Les 9 étoiles du désert (10)

Par le 28 October 2010
dans Des histoires

Ahaggas, toujours fidèle, toujours là où on l'attend. Et vous, avez-vous votre Ahaggas ?

Cet article est la suite d’une histoire qui a commencé ici.

Tin émergea lentement du néant après ce qui lui parut une éternité. Avant d’ouvrir les yeux, sans qu’elle sut pourquoi, l’image de sa mère lui apparut encore.

La soleil, déjà maitre du ciel, lançait ses rayons implacables à l’assaut du désert.

Pourtant, elle ne sentit pas trop la chaleur.

Elle comprit pourquoi en essayant de bouger.
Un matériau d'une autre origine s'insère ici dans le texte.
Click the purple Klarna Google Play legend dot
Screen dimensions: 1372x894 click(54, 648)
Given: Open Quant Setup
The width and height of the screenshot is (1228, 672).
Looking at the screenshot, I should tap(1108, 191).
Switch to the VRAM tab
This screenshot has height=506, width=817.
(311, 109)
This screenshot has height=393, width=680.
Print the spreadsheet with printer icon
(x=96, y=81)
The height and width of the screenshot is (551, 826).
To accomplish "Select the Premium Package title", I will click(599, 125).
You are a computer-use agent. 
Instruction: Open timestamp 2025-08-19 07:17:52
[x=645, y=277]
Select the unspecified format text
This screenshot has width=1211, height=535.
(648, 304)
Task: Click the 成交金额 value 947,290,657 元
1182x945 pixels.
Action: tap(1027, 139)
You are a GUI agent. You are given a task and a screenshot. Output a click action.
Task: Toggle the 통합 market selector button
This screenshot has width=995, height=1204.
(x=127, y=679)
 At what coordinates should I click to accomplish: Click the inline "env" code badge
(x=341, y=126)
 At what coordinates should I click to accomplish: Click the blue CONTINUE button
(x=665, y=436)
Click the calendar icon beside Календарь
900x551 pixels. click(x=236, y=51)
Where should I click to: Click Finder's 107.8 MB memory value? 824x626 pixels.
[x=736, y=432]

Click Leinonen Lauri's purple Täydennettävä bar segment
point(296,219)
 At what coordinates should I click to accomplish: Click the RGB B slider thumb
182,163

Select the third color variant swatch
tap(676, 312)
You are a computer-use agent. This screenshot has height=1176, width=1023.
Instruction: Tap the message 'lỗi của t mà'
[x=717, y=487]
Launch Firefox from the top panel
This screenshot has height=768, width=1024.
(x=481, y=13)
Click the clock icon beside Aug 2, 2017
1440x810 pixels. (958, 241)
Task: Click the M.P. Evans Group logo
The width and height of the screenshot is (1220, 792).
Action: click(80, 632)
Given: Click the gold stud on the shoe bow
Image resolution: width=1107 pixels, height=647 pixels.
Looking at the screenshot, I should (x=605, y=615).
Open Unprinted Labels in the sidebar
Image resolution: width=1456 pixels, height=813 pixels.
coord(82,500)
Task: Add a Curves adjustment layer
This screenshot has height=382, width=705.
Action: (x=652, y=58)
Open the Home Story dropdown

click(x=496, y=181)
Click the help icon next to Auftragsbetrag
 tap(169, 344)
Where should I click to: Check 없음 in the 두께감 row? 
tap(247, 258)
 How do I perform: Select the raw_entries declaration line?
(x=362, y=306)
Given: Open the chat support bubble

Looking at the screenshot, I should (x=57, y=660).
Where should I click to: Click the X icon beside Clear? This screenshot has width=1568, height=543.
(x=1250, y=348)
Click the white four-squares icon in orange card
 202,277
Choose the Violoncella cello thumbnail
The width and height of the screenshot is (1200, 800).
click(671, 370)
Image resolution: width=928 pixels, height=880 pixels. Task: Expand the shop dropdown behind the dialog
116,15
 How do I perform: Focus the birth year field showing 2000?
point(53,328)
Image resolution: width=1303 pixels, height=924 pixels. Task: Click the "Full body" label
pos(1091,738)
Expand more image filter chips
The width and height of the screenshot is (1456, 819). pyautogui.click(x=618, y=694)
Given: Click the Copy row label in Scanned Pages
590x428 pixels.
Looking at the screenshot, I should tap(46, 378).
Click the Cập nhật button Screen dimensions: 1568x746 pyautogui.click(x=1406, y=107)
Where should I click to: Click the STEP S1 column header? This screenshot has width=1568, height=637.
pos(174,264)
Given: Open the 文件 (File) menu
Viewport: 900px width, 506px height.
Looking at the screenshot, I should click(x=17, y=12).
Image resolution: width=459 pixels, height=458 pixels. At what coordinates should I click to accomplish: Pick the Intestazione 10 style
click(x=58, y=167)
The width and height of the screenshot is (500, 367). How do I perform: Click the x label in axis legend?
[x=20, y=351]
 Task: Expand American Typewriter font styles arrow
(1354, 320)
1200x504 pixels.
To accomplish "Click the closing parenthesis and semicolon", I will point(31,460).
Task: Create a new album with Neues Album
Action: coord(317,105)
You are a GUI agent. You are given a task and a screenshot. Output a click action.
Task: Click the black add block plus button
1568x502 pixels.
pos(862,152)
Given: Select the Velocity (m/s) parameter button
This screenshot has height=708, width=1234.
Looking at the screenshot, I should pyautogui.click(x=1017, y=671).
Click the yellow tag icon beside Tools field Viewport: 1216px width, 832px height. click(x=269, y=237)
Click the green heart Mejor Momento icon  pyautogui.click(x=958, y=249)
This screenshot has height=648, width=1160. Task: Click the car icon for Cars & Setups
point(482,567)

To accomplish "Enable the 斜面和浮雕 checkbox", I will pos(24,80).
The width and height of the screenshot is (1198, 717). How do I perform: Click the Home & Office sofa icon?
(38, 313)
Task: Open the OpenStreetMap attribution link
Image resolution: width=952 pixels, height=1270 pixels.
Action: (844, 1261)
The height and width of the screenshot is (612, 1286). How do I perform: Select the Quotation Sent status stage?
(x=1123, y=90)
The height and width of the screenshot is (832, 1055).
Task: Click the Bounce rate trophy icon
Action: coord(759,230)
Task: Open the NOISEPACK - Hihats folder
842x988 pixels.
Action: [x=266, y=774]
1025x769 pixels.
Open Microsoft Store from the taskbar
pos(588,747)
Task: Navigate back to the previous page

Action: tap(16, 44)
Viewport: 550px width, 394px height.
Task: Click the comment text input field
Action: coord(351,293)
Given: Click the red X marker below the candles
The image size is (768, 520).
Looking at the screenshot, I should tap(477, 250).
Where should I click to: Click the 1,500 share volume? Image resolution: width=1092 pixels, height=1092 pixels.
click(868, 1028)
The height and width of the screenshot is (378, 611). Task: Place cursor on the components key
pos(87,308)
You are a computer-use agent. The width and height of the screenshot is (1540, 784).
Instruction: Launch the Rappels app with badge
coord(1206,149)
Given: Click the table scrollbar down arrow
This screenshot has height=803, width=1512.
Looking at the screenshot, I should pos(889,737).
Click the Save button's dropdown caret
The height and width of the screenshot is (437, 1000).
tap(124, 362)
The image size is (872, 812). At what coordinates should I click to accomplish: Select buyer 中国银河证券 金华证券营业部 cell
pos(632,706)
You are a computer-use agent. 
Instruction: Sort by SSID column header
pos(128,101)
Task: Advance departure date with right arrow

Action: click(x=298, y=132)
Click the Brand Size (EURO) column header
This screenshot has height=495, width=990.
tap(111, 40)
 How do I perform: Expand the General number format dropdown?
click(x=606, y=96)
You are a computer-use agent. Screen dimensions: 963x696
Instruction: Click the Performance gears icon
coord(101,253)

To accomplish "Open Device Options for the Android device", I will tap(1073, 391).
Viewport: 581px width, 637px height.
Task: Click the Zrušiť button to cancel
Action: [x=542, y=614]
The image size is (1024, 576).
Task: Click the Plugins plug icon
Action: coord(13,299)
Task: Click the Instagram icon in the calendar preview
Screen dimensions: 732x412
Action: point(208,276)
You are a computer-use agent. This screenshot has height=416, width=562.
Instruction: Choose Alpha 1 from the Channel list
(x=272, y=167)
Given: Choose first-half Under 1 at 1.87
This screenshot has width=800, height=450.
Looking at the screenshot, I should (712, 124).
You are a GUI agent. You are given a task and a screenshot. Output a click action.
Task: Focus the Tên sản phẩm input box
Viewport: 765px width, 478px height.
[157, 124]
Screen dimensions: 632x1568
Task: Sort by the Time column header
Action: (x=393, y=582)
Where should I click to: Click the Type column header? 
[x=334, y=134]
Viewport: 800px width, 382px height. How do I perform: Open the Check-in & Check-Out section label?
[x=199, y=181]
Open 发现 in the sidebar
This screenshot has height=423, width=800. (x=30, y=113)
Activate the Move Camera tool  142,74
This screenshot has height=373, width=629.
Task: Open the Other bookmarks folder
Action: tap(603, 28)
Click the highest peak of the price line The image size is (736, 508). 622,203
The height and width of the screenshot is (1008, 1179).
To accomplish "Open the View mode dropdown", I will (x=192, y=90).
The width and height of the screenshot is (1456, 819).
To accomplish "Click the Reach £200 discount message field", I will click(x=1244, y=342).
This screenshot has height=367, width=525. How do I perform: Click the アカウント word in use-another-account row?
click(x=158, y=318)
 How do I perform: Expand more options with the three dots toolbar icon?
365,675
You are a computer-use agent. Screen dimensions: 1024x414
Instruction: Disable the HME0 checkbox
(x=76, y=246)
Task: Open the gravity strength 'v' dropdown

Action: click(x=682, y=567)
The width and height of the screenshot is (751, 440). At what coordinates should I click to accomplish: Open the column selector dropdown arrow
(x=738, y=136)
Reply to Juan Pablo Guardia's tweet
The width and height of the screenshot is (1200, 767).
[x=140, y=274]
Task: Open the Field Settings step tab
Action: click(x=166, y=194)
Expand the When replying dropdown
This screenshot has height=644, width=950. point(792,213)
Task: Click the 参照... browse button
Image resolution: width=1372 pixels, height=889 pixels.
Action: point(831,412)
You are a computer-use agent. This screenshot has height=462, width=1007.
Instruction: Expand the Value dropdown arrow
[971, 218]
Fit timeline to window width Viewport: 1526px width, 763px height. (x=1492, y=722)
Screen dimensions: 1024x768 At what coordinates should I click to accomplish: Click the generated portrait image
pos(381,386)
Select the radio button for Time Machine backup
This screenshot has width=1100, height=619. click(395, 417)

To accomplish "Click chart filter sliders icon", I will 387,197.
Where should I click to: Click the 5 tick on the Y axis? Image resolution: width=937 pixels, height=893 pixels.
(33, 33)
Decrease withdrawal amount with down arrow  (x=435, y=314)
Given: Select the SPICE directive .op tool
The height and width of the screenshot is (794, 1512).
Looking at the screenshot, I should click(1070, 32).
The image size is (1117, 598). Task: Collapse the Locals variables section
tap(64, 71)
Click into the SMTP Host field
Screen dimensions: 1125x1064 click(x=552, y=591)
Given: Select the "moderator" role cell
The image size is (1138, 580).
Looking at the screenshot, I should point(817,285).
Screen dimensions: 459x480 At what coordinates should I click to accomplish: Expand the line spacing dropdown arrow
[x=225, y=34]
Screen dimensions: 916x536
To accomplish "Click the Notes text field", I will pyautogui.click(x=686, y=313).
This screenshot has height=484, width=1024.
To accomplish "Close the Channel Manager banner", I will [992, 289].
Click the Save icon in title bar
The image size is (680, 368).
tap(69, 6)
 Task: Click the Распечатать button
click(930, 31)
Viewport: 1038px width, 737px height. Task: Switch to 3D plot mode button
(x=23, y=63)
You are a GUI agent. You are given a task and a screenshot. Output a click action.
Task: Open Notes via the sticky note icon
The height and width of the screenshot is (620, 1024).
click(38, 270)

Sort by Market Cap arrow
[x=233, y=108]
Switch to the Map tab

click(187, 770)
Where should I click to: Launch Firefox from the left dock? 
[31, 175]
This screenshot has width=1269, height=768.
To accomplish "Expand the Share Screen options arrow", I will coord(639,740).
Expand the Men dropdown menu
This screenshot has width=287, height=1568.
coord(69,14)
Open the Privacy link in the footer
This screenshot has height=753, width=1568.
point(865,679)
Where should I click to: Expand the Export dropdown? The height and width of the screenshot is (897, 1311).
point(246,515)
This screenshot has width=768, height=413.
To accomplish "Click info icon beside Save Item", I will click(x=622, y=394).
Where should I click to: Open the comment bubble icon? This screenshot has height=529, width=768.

Un vent assez fort soufflait sur la dune et avait commencé à les recouvrir de sable, les protégeant quelque peu de la brûlure qui venait du ciel.

Avec difficulté, elle dégagea ses jambes qui étaient déjà presque complètement ensevelies sous la force de ce vent qui soufflait de face, directement sur le flanc de l’immense dune.

De Takamat, Tin ne voyait plus que le haut du thorax. Elle roula sur le côté et secoua sa servante qui semblait ne pas vouloir sortir de sa torpeur. Tin savait que chaque geste était compté et que, plus elle ferait d’efforts pour réveiller Takamat, moins elle en aurait pour poursuivre l’ascension.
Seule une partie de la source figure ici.